There’s great news for the Moon. Turns out the once-hazardous asteroid 2024 YR4 is not going to strike our celestial neighbour next decade. According to the data collected by NASA’s James Webb Space Telescope, the space rock will fly over the Moon from a close but safe distance in 2032, eliminating any chances of collision.
The asteroid 2024 YR4 was discovered on December 27, 2024 by the NASA-funded Asteroid Terrestrial-impact Last Alert System (ATLAS) – the one which discovered interstellar comet 3I/ATLAS – and scientists initially predicted it had a slight chance of hitting Earth on December 22, 2032. As the asteroid’s trajectory became clearer in the following days, scientists confirmed that the chance had reduced significantly, eventually lowering to zero per cent.
JUST IN: Asteroid 2024 YR4 will not impact the Moon in 2032!
New observations from the NASA/ESA/CSA James Webb Space Telescope have confirmed that the object will pass safely at a distance of more than 20 000 km.
This result was made possible by a close collaboration between… pic.twitter.com/gHPEQqPRd9
— European Space Agency (@esa) March 5, 2026
However, the Moon still wasn’t out of danger as estimates suggested there’s a 4.3% chance of collision on the same day in 2032.
There’s a lot of uncertainty around impact probability of comets and asteroids because data collectors don’t know much about their orbit around the Sun. This is the reason why there have been several space rocks with high impact probability with Earth but they eventually turn out to be false alarms.

Same was the case with YR4. Researchers at the Johns Hopkins University Applied Physics Laboratory (JHUAPL), who observed the asteroid between February 18 and February 26 using the Webb telescope, have confirmed that it will pass more than 20,000 km above the Moon’s surface. There were fears that impact on the Moon would yeet out immense amount of debris into space, with a lot of it falling toward Earth and harming satellites and other assets in Earth orbit.
The precise prediction was made by Webb by studying the asteroid’s movement against a backdrop of stars whose positions were already determined by the European Space Agency’s (ESA) Gaia telescope.

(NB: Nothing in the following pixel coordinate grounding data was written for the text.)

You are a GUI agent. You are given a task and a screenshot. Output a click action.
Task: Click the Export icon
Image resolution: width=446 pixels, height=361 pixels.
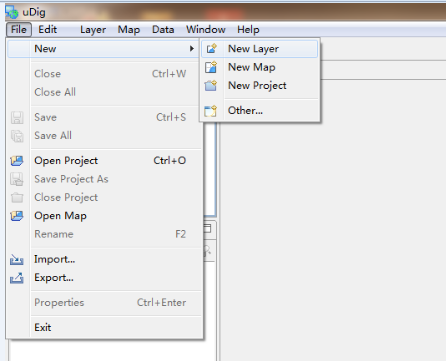17,278
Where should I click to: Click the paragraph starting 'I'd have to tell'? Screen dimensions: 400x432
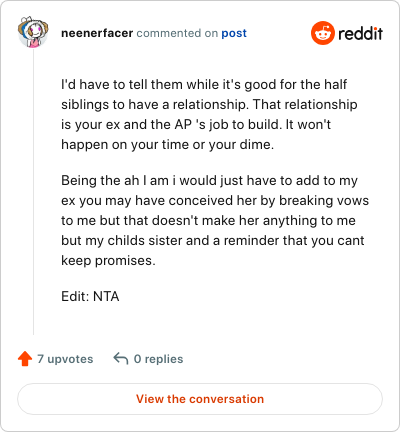click(x=209, y=114)
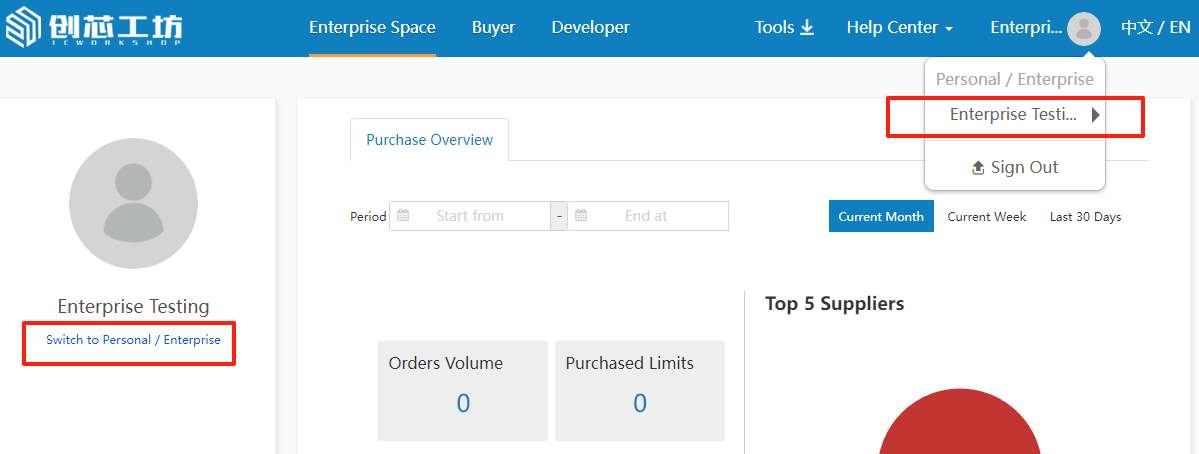The width and height of the screenshot is (1199, 454).
Task: Click the calendar icon in Start from field
Action: click(403, 216)

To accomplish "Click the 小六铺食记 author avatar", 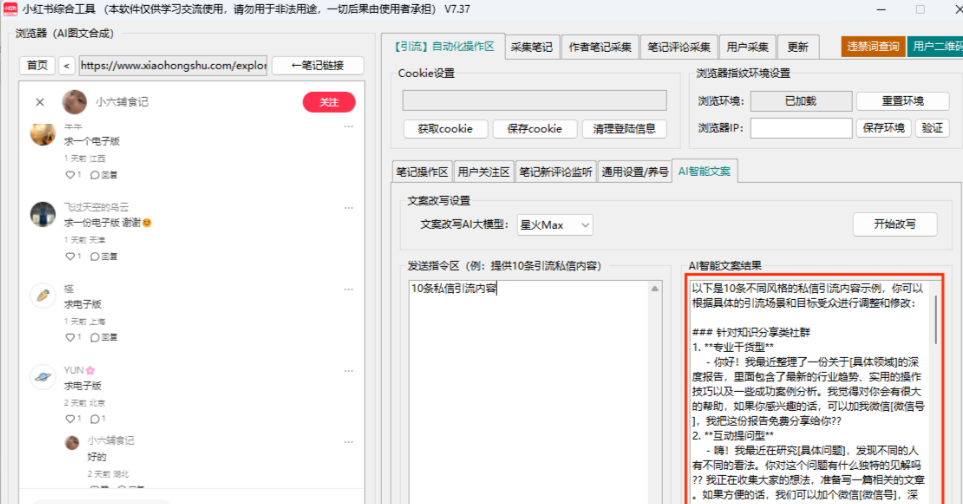I will tap(74, 102).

The confirmation wasn’t easy as Webb, which is designed to study galaxies billions of light-years away, had to lock in on one of the faintest asteroids ever targeted by it. The scientists from JHUAPL collaborated with teams of ESA’s Near-Earth Object Coordination Centre and NASA’s Center for Near-Earth Object Studies to determine the possibility of impact.
“Despite the challenges, the observations were a success. By comparing 2024 YR4’s position relative to the background stars, the team was able to measure its orbit accurately enough to rule out a lunar impact in 2032,” ESA said in a statement.